> AVAILABLE RECORDS:
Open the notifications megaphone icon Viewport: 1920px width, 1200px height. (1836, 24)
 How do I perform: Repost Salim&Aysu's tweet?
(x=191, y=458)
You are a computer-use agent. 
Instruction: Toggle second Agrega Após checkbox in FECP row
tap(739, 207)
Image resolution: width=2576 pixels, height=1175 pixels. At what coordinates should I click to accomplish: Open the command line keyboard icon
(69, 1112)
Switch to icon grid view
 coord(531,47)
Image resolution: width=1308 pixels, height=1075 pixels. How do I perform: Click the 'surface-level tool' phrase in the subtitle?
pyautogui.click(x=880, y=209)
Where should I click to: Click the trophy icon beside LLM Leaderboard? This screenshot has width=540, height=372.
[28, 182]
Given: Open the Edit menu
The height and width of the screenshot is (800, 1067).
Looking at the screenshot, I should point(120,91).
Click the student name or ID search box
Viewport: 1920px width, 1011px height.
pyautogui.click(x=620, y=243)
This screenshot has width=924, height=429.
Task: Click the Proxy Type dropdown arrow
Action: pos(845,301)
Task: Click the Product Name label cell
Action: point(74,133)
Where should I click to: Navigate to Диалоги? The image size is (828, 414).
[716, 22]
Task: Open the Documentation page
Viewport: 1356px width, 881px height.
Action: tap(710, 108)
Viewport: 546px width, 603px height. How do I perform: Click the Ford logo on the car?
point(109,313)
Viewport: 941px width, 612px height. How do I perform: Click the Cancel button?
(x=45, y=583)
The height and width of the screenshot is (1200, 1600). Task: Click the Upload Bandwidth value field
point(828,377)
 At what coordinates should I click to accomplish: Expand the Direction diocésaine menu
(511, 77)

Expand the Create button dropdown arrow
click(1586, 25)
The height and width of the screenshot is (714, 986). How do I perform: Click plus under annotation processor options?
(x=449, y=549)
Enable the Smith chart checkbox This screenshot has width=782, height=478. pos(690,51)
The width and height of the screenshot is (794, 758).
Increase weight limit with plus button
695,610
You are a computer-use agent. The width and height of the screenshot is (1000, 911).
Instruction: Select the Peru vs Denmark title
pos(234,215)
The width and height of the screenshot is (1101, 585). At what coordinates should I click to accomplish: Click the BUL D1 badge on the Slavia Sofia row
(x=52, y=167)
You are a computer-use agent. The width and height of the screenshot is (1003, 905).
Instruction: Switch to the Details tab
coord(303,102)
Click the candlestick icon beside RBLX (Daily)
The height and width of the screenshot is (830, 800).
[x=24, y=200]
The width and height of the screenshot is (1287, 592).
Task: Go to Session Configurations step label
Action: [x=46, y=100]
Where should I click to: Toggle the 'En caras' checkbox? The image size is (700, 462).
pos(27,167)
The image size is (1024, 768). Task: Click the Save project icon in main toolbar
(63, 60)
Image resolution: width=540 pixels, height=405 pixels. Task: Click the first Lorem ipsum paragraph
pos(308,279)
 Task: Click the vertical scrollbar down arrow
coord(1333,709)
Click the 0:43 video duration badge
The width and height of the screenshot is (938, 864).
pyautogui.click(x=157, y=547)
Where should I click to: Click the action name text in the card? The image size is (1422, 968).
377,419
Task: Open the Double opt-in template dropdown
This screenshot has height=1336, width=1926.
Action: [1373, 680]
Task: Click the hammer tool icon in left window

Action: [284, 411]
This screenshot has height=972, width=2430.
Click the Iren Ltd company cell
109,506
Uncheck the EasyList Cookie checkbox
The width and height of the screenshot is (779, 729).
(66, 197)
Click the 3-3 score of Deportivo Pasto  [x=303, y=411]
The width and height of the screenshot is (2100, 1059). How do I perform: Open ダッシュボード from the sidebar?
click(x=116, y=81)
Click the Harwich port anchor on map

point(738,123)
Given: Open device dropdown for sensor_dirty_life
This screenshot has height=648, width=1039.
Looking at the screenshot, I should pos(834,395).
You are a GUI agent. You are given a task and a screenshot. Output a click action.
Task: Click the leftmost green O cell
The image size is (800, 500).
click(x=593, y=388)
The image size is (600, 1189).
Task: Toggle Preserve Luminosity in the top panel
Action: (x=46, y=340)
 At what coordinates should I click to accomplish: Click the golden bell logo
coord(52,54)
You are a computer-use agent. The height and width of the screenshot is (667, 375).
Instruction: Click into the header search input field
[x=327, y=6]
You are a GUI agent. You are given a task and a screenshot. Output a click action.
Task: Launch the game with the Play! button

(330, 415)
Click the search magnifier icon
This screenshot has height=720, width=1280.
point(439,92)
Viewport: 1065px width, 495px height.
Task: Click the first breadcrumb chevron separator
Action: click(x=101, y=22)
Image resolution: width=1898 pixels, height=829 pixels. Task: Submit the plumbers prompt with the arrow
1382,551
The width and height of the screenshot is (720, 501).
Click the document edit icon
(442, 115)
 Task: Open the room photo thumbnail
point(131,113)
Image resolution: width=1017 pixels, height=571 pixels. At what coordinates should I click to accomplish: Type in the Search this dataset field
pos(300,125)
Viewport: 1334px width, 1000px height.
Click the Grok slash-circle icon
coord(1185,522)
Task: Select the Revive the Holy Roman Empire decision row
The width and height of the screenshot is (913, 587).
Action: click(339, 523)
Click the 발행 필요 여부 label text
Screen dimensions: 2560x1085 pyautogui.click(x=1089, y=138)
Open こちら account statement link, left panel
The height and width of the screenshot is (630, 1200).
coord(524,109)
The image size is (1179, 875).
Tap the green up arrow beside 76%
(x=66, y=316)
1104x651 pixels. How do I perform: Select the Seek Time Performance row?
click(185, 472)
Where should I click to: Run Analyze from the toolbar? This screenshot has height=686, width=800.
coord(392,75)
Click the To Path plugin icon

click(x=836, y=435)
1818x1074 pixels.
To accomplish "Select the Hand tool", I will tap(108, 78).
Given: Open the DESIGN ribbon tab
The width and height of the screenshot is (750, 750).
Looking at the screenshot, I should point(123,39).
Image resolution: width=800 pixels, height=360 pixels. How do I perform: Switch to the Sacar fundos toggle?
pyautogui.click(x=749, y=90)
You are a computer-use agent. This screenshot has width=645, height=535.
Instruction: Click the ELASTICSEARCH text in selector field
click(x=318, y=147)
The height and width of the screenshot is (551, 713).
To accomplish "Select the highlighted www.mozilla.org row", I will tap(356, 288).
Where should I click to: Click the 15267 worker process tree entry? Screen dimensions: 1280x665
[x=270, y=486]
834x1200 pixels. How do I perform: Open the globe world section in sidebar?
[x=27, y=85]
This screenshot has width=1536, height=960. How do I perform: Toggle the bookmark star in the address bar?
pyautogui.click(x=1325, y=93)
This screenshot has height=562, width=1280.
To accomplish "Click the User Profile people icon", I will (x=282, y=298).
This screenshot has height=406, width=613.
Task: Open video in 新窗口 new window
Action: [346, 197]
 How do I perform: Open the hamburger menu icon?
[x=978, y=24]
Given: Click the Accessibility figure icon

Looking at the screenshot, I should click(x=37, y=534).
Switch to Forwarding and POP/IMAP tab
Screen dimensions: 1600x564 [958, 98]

> TASK GOAL:
Would you give the entries back word for word?

> TASK ANSWER:
Open the notifications megaphone icon Viewport: 1920px width, 1200px height. (1836, 24)
 How do I perform: Repost Salim&Aysu's tweet?
(x=191, y=458)
You are a computer-use agent. 
Instruction: Toggle second Agrega Após checkbox in FECP row
tap(739, 207)
Image resolution: width=2576 pixels, height=1175 pixels. At what coordinates should I click to accomplish: Open the command line keyboard icon
(69, 1112)
Switch to icon grid view
 coord(531,47)
Image resolution: width=1308 pixels, height=1075 pixels. How do I perform: Click the 'surface-level tool' phrase in the subtitle?
pyautogui.click(x=880, y=209)
Where should I click to: Click the trophy icon beside LLM Leaderboard? This screenshot has width=540, height=372.
[28, 182]
Given: Open the Edit menu
The height and width of the screenshot is (800, 1067).
Looking at the screenshot, I should point(120,91).
Click the student name or ID search box
Viewport: 1920px width, 1011px height.
pyautogui.click(x=620, y=243)
This screenshot has width=924, height=429.
Task: Click the Proxy Type dropdown arrow
Action: pos(845,301)
Task: Click the Product Name label cell
Action: point(74,133)
Where should I click to: Navigate to Диалоги? The image size is (828, 414).
[716, 22]
Task: Open the Documentation page
Viewport: 1356px width, 881px height.
Action: tap(710, 108)
Viewport: 546px width, 603px height. How do I perform: Click the Ford logo on the car?
point(109,313)
Viewport: 941px width, 612px height. How do I perform: Click the Cancel button?
(x=45, y=583)
The height and width of the screenshot is (1200, 1600). Task: Click the Upload Bandwidth value field
point(828,377)
 At what coordinates should I click to accomplish: Expand the Direction diocésaine menu
(511, 77)

Expand the Create button dropdown arrow
click(1586, 25)
The height and width of the screenshot is (714, 986). How do I perform: Click plus under annotation processor options?
(x=449, y=549)
Enable the Smith chart checkbox This screenshot has width=782, height=478. pos(690,51)
The width and height of the screenshot is (794, 758).
Increase weight limit with plus button
695,610
You are a computer-use agent. The width and height of the screenshot is (1000, 911).
Instruction: Select the Peru vs Denmark title
pos(234,215)
The width and height of the screenshot is (1101, 585). At what coordinates should I click to accomplish: Click the BUL D1 badge on the Slavia Sofia row
(x=52, y=167)
You are a computer-use agent. The width and height of the screenshot is (1003, 905).
Instruction: Switch to the Details tab
coord(303,102)
Click the candlestick icon beside RBLX (Daily)
The height and width of the screenshot is (830, 800).
[x=24, y=200]
The width and height of the screenshot is (1287, 592).
Task: Go to Session Configurations step label
Action: [x=46, y=100]
Where should I click to: Toggle the 'En caras' checkbox? The image size is (700, 462).
pos(27,167)
The image size is (1024, 768). Task: Click the Save project icon in main toolbar
(63, 60)
Image resolution: width=540 pixels, height=405 pixels. Task: Click the first Lorem ipsum paragraph
pos(308,279)
 Task: Click the vertical scrollbar down arrow
coord(1333,709)
Click the 0:43 video duration badge
The width and height of the screenshot is (938, 864).
pyautogui.click(x=157, y=547)
Where should I click to: Click the action name text in the card? The image size is (1422, 968).
377,419
Task: Open the Double opt-in template dropdown
This screenshot has height=1336, width=1926.
Action: [1373, 680]
Task: Click the hammer tool icon in left window

Action: [284, 411]
This screenshot has height=972, width=2430.
Click the Iren Ltd company cell
109,506
Uncheck the EasyList Cookie checkbox
The width and height of the screenshot is (779, 729).
(66, 197)
Click the 3-3 score of Deportivo Pasto  [x=303, y=411]
The width and height of the screenshot is (2100, 1059). How do I perform: Open ダッシュボード from the sidebar?
click(x=116, y=81)
Click the Harwich port anchor on map

point(738,123)
Given: Open device dropdown for sensor_dirty_life
This screenshot has height=648, width=1039.
Looking at the screenshot, I should pos(834,395).
You are a GUI agent. You are given a task and a screenshot. Output a click action.
Task: Click the leftmost green O cell
The image size is (800, 500).
click(x=593, y=388)
The image size is (600, 1189).
Task: Toggle Preserve Luminosity in the top panel
Action: (x=46, y=340)
 At what coordinates should I click to accomplish: Click the golden bell logo
coord(52,54)
You are a computer-use agent. The height and width of the screenshot is (667, 375).
Instruction: Click into the header search input field
[x=327, y=6]
You are a GUI agent. You are given a task and a screenshot. Output a click action.
Task: Launch the game with the Play! button

(330, 415)
Click the search magnifier icon
This screenshot has height=720, width=1280.
point(439,92)
Viewport: 1065px width, 495px height.
Task: Click the first breadcrumb chevron separator
Action: click(x=101, y=22)
Image resolution: width=1898 pixels, height=829 pixels. Task: Submit the plumbers prompt with the arrow
1382,551
The width and height of the screenshot is (720, 501).
Click the document edit icon
(442, 115)
 Task: Open the room photo thumbnail
point(131,113)
Image resolution: width=1017 pixels, height=571 pixels. At what coordinates should I click to accomplish: Type in the Search this dataset field
pos(300,125)
Viewport: 1334px width, 1000px height.
Click the Grok slash-circle icon
coord(1185,522)
Task: Select the Revive the Holy Roman Empire decision row
The width and height of the screenshot is (913, 587).
Action: click(339, 523)
Click the 발행 필요 여부 label text
Screen dimensions: 2560x1085 pyautogui.click(x=1089, y=138)
Open こちら account statement link, left panel
The height and width of the screenshot is (630, 1200).
coord(524,109)
The image size is (1179, 875).
Tap the green up arrow beside 76%
(x=66, y=316)
1104x651 pixels. How do I perform: Select the Seek Time Performance row?
click(185, 472)
Where should I click to: Run Analyze from the toolbar? This screenshot has height=686, width=800.
coord(392,75)
Click the To Path plugin icon

click(x=836, y=435)
1818x1074 pixels.
To accomplish "Select the Hand tool", I will tap(108, 78).
Given: Open the DESIGN ribbon tab
The width and height of the screenshot is (750, 750).
Looking at the screenshot, I should point(123,39).
Image resolution: width=800 pixels, height=360 pixels. How do I perform: Switch to the Sacar fundos toggle?
pyautogui.click(x=749, y=90)
You are a computer-use agent. This screenshot has width=645, height=535.
Instruction: Click the ELASTICSEARCH text in selector field
click(x=318, y=147)
The height and width of the screenshot is (551, 713).
To accomplish "Select the highlighted www.mozilla.org row", I will tap(356, 288).
Where should I click to: Click the 15267 worker process tree entry? Screen dimensions: 1280x665
[x=270, y=486]
834x1200 pixels. How do I perform: Open the globe world section in sidebar?
[x=27, y=85]
This screenshot has width=1536, height=960. How do I perform: Toggle the bookmark star in the address bar?
pyautogui.click(x=1325, y=93)
This screenshot has height=562, width=1280.
To accomplish "Click the User Profile people icon", I will (x=282, y=298).
This screenshot has height=406, width=613.
Task: Open video in 新窗口 new window
Action: [346, 197]
 How do I perform: Open the hamburger menu icon?
[x=978, y=24]
Given: Click the Accessibility figure icon

Looking at the screenshot, I should click(x=37, y=534).
Switch to Forwarding and POP/IMAP tab
Screen dimensions: 1600x564 [958, 98]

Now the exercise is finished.